TEXTE FOURNI:
:::
19
septembre
2024
Cour de cassation
Pourvoi n° 22-22.984
Deuxième chambre civile - Formation restreinte hors RNSM/NA
Publié au Bulletin
ECLI:FR:CCASS:2024:C200787
Titres et sommaires
AVOCAT
Texte de la décision
Entête
CIV. 2
FD
COUR DE CASSATION
______________________
Audience publique du 19 septembre 2024
Rejet
Mme MARTINEL, président
Arrêt n° 787 F-B
Pourvoi n° N 22-22.984
R É P U B L I Q U E F R A N Ç A I S E
_________________________
AU NOM DU PEUPLE FRANÇAIS
_________________________
ARRÊT DE LA COUR DE CASSATION, DEUXIÈME CHAMBRE CIVILE, DU 19 SEPTEMBRE 2024
M. [I] [Y], domicilié [Adresse 2], [Localité 3], a formé le pourvoi n° N 22-22.984 contre l'arrêt rendu le 6 septembre 2022 par la cour d'appel de Pau (1re chambre), dans le litige l'opposant à M.
Le demandeur invoque, à l'appui de son pourvoi, un moyen unique de cassation.
Le dossier a été communiqué au procureur général.
:::
DONNÉES FOURNIES:
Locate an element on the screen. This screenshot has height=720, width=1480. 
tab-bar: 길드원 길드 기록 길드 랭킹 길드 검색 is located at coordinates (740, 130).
:::
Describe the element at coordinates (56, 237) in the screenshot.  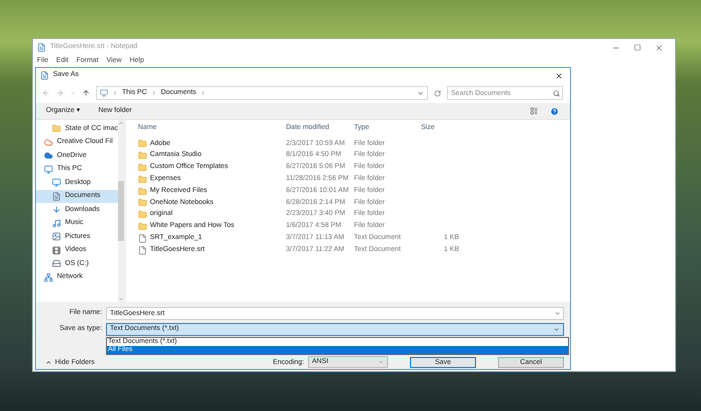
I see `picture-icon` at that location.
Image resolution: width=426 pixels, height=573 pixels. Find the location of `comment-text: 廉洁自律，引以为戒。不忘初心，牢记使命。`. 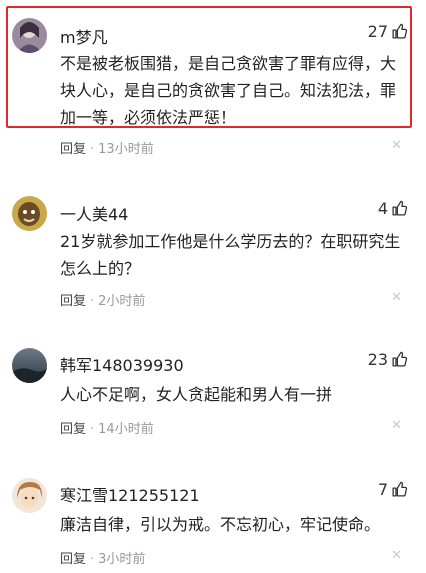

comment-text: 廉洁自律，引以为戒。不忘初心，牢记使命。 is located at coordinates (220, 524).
:::
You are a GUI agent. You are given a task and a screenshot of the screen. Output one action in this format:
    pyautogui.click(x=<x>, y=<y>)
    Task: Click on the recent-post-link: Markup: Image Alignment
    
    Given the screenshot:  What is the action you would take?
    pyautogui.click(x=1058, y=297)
:::
TRAVAIL DEMANDÉ:
a) D'après l'arrêt de la Cour de cassation, répondez brièvement à chacune de ces questions :
(i) Qui assure la présidence ?
(ii) Quelle juridiction a rendu l'arrêt attaqué, et à quelle date ?
(iii) Combien de moyens de cassation le demandeur invoque-t-il ?
b) Poursuivez la rédaction de l'arrêt de la Cour de cassation à partir de sa dernière phrase.
Le matériau qui précède est indépendant de l'arrêt de la Cour de cassation.

RÉPONSES ATTENDUES:
a)
(i) Mme MARTINEL.
(ii) La cour d'appel de Pau (1re chambre), le 6 septembre 2022.
(iii) Un moyen unique.

b)
Sur le rapport de M. Pradel, conseiller référendaire, les observations de la SCP Lyon-Caen et Thiriez, avocat de M. [Y], de la SCP Poupet & Kacenelenbogen, avocat de M. [W], et l'avis de M. Grignon Dumoulin, avocat général, après débats en l'audience publique du 25 juin 2024 où étaient présents Mme Martinel, président, M. Pradel, conseiller référendaire rapporteur, Mme Leroy-Gissinger, conseiller doyen, et Mme Cathala, greffier de chambre,
la deuxième chambre civile de la Cour de cassation, composée des président et conseillers précités, après en avoir délibéré conformément à la loi, a rendu le présent arrêt.
Exposé du litige
Faits et procédure
1. Selon l'arrêt attaqué (Pau, 6 septembre 2022), M. [W] a confié, à distance, à M. [Y] (l'avocat), la défense de ses intérêts à l'occasion d'une procédure pénale. Un contrat de mission et de rémunération au forfait a été signé entre les parties le 11 mars 2019.
2. Par lettre du 21 mars 2019, M. [W] a informé son avocat qu'il souhaitait exercer son droit de rétractation et a sollicité le remboursement de l'acompte qu'il avait versé.
3. Le 14 juin 2021, M. [W] a saisi un tribunal judiciaire d'une demande tendant au prononcé de la nullité du contrat de mission et de rémunération et à la condamnation de l'avocat à lui restituer l'acompte versé.
4. L'avocat a, in limine litis, soulevé l'incompétence du tribunal judiciaire.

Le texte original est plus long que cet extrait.